Qualifying statement for Recommendations 3.4 and 3.5: A recent phase III trial comparing mFOLFOX6 with FU + LV demonstrated a higher rate of grade 3 or 4 adverse events and significantly reduced OS within the mFOLFOX6 arm of the trial. However, previous phase III data have demonstrated a benefit with the OFF regimen compared with FU + LV. Considering the inconsistency of these results, although Fluorouracil plus nanoliposomal Irinotecan is preferred, the Expert Panel continues to support the use of Fluorouracil plus Oxaliplatin as an option where the availability of Fluorouracil plus nanoliposomal Irinotecan is limited or where residual toxicity from first-line therapy or comorbidities preclude the use of Fluorouracil plus nanoliposomal Irinotecan.
Recommendation 3.6: Gemcitabine or Fluorouracil can be considered as second-line therapy for patients who have either an ECOG PS of 2 or a comorbidity profile that precludes more aggressive regimens and who wish to pursue cancer-directed therapy.
Recommendation 3.7: No data are available to recommend third-line (or greater) therapy with a cytotoxic agent. Clinical trial participation is encouraged
PALLIATIVE CARE
Recommendation 4.1: Patients with metastatic pancreatic cancer should have a full assessment of symptom burden, psychological status, and social supports as early as possible, preferably at the first visit. In most cases, this assessment will indicate a need for a formal palliative care consult and services.
TREATMENT of PAIN and SYMPTOMS
Recommendation 5.1: Patients with metastatic pancreatic cancer should be offered aggressive treatment of the pain and symptoms of the cancer and/or the cancer-directed therapy.
FOLLOW-UP/SURVEILLANCE
Recommendation 6.1: For patients on active cancer-directed therapy outside a clinical trial, imaging to assess first response should be offered at 2-3 months from the initiation of therapy. CT scans with contrast are the preferred modality. Thereafter, clinical assessment, conducted frequently during visits for cancer-directed therapy, should supplant imaging assessment. The routine use of PET scans for the management of patients with pancreatic cancer is not recommended. CA19-9 is not considered an optimal substitute for imaging for the assessment of treatment response.

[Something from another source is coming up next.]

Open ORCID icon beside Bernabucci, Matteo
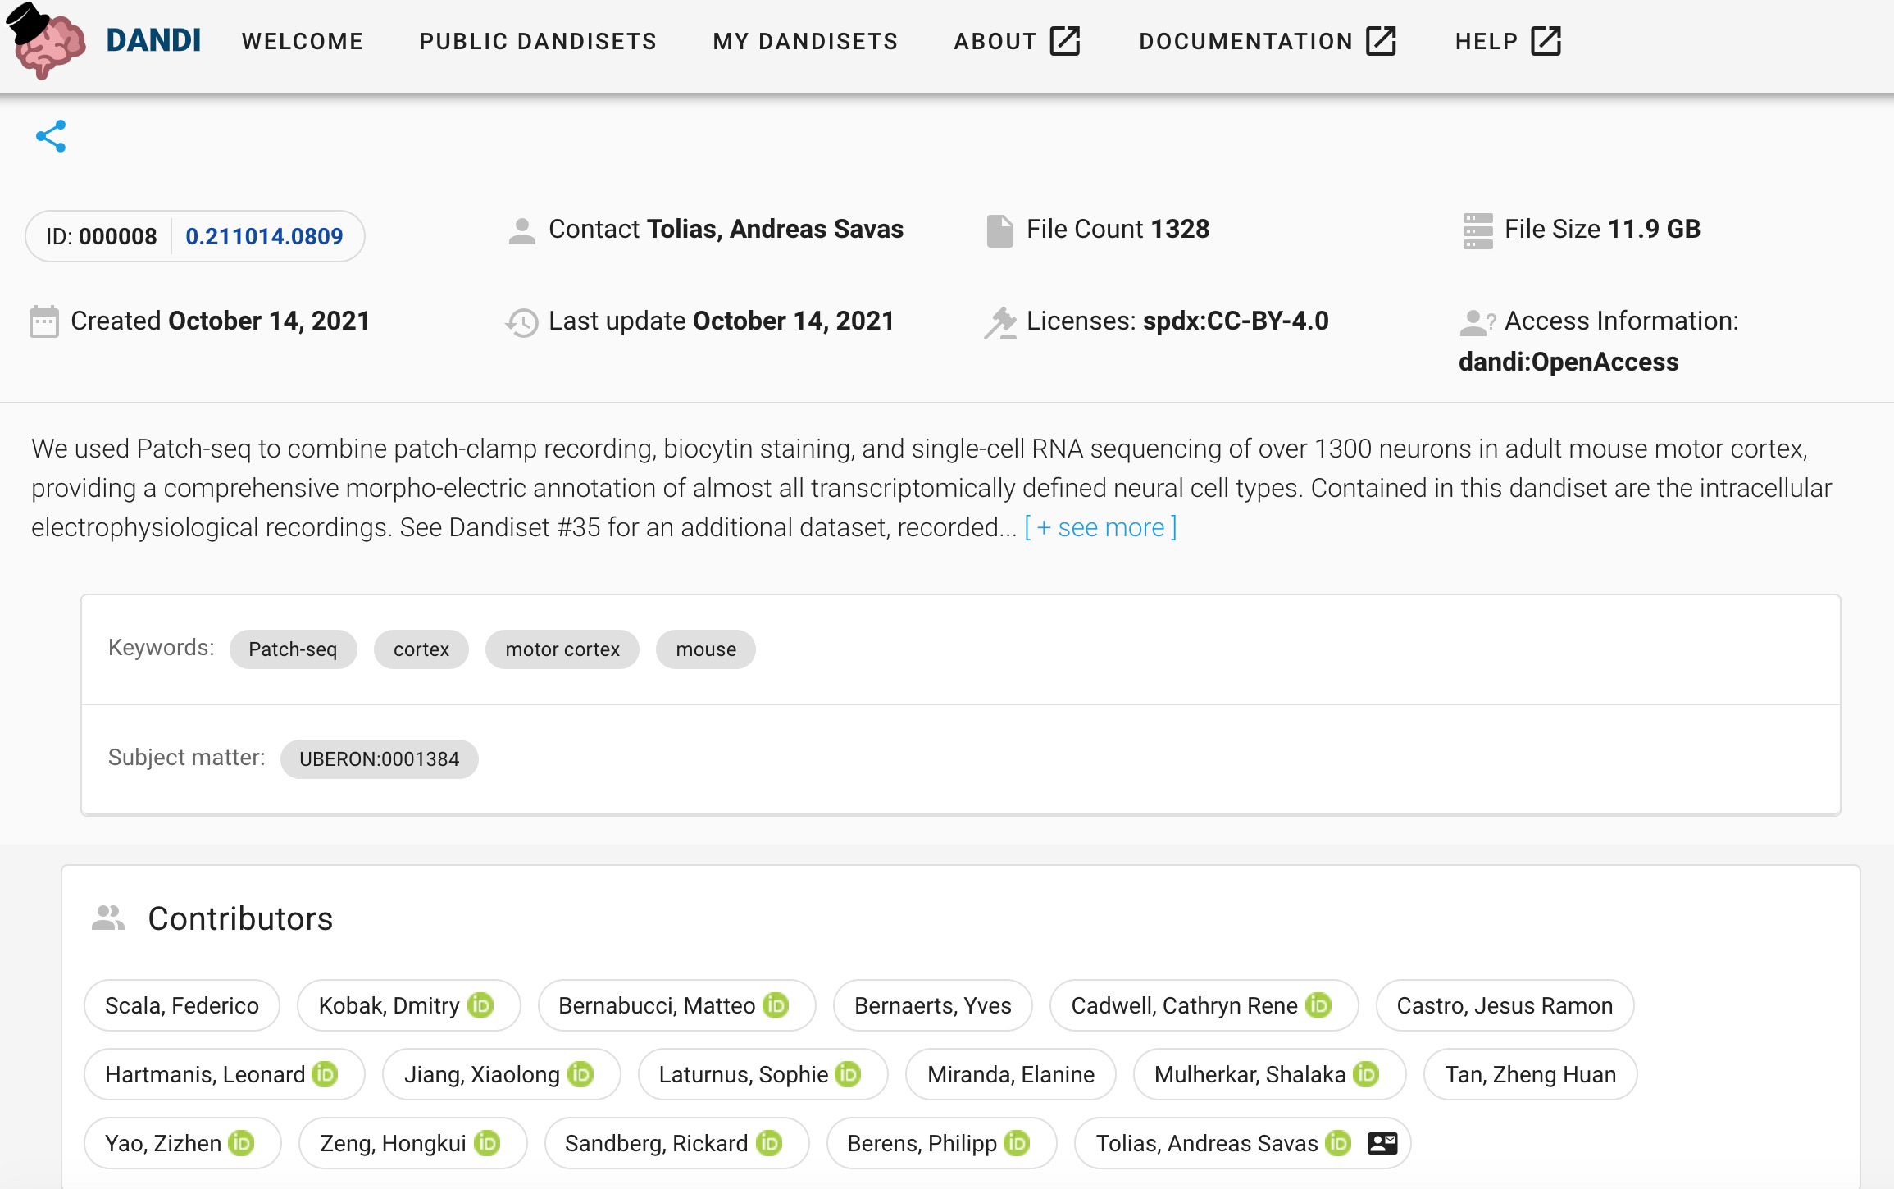The height and width of the screenshot is (1189, 1894). 776,1005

Recommendation 6.2: No data exist on the duration of cancer-directed therapy. An ongoing discussion of goals of care and assessment of treatment response and tolerability should guide decisions to continue or to hold or terminate cancer-directed therapy.
Metastatic Pancreatic Cancer: ASCO Clinical Practice Guideline Update. Sohal DPS, Kennedy EB, Khorana A, et al. J Clin Oncol. 2018;36:2545-2556.